Por: Vladimir Kislinger
A principios de septiembre me tocó la nada agradable tarea de ver cómo mis padres despedían a su último hijo, el menor, con la simple esperanza de sentirlo seguro, de saberlo vivo en otras fronteras. Ya son miles de kilómetros los que separan físicamente a la familia, inclusive continentes. Los nietos ya hablan otros idiomas, tienen otros acentos y se despiertan a horas que obligan a sus abuelos a tener toda una logística para verlos virtualmente una que otra vez por semana, siempre y cuando la estatal CANTV se los permita, cosa que no sucede muy a menudo.
Nos convertimos a los trancazos en ciudadanos del mundo, porque estamos repartidos en cada rincón del planeta aún sin haberlo pedido, sin haberlo querido.
Cuando tengo oportunidad de conversar con colegas y amigos sobre el tema, siempre llegamos a la misma conclusión. El amor de la familia es tan grande que se está dispuesto a separarla, a desmembrarla, inclusive sin esperanzas del reencuentro, siempre y cuando el futuro se pinte mejor. El sacrificio es máximo, definitivamente.

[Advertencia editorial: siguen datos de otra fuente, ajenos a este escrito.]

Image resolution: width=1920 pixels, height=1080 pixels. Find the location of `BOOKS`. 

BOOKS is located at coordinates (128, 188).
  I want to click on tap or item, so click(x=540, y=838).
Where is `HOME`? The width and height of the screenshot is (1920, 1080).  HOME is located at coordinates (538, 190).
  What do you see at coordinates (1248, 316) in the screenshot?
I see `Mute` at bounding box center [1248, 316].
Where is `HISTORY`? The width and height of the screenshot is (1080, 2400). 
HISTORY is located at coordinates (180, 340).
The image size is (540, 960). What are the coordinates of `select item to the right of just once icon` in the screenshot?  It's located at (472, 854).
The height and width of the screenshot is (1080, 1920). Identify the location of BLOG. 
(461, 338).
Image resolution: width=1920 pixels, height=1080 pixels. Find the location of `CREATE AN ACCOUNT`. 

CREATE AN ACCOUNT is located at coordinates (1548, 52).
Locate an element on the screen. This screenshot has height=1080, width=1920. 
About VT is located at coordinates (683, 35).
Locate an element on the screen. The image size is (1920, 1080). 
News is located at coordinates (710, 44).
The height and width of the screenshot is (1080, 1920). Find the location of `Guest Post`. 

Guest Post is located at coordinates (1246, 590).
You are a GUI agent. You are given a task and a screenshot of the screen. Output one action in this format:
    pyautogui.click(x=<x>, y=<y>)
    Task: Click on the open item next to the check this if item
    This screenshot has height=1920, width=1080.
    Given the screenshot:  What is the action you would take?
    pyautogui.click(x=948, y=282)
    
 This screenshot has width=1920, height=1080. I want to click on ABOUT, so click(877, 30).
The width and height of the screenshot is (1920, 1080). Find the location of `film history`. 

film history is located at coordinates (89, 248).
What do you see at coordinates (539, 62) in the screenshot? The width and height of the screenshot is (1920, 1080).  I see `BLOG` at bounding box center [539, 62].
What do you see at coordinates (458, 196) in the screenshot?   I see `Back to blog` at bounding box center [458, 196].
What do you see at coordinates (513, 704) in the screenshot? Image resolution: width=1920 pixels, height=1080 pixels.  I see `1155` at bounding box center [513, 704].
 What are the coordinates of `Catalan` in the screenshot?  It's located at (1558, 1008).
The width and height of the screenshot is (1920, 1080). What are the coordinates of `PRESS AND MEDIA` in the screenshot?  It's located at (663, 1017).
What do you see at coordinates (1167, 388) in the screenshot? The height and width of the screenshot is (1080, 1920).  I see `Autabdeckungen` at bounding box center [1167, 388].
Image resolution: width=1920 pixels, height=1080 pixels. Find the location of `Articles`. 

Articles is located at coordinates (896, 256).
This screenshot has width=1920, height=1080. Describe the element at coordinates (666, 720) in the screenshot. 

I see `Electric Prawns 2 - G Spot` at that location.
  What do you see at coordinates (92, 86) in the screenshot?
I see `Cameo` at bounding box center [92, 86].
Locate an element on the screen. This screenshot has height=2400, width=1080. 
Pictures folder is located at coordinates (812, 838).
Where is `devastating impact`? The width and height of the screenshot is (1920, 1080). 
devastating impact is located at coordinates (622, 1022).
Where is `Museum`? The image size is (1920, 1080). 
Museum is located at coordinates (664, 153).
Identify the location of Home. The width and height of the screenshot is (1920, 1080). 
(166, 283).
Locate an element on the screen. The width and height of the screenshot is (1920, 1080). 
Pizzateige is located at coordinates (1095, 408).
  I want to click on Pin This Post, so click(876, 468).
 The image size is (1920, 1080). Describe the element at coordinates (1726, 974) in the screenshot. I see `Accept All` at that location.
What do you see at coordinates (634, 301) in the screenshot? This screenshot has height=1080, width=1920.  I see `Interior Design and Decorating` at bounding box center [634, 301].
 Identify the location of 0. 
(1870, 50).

Mis amigos cubanos reiteran lo que digo, con conocimiento de causa, puesto que muchos de ellos fueron quedándose sin familia, en la medida que el tiempo pasaba y se los arrancaba de la mano. Mucho peor, también se quedaron sin patria, porque el tiempo se detuvo, porque no fueron capaces de reaccionar, porque la negación se convirtió en su peor discapacidad.
En este punto es difícil no maldecir a los culpables, a los responsables de tal calamidad. Pero cuando quieres ponerle rostro a la desgracia, te das cuenta de que son muchos los factores y las personas que dañaron tu entorno. El peor de todos, para mí, ha sido el principio maquiavélico de “El fin justifica los medios”. De esta manera se llevaron por delante todo y a todos, por cuanto atropellaron la moralidad, asesinaron las buenas costumbres, secuestraron los sueños y el sentido de autosuperación, y le dieron la bienvenida a la pobreza, al miedo, a la violencia y la escasez. Ya no somos capaces ni de producir para nuestro propio consumo, ni de cuidar a nuestros padres e hijos, mucho menos de tener libertad, por cuanto la separaron de nosotros hace mucho, tanto que casi olvidamos cómo se siente, cómo se vive con ella.
Venezuela es el recuerdo de su gente buena. Es la esperanza de reconstruir nuestra identidad y de castigar severamente a los culpables de tal calamidad. Son los sueños que se fueron en las maletas de casi dos millones de personas que huyeron despavoridamente en menos de 5 años, y de los que se quedaron para sortear lo más difícil, vivir bajo un régimen autodestructivo, que castiga profundamente a las personas con sentido de superación, con sueños, con criterio propio y metas.
Mi país quedó discapacitado. Buena parte de su espíritu se fue junto a los cientos de miles de asesinados por una violencia sin sentido. Otro tanto se esfumó con los que emigraron y el resto se quedó encapsulado en los sueños de millones de venezolanos que, como un pacto de fe, se mantienen en el país, a quienes sin duda alguna admiro y respeto. Venezuela quedó discapacitada, pero como dice Calle 13, nuestro pueblo es “un pueblo sin piernas, pero que camina”.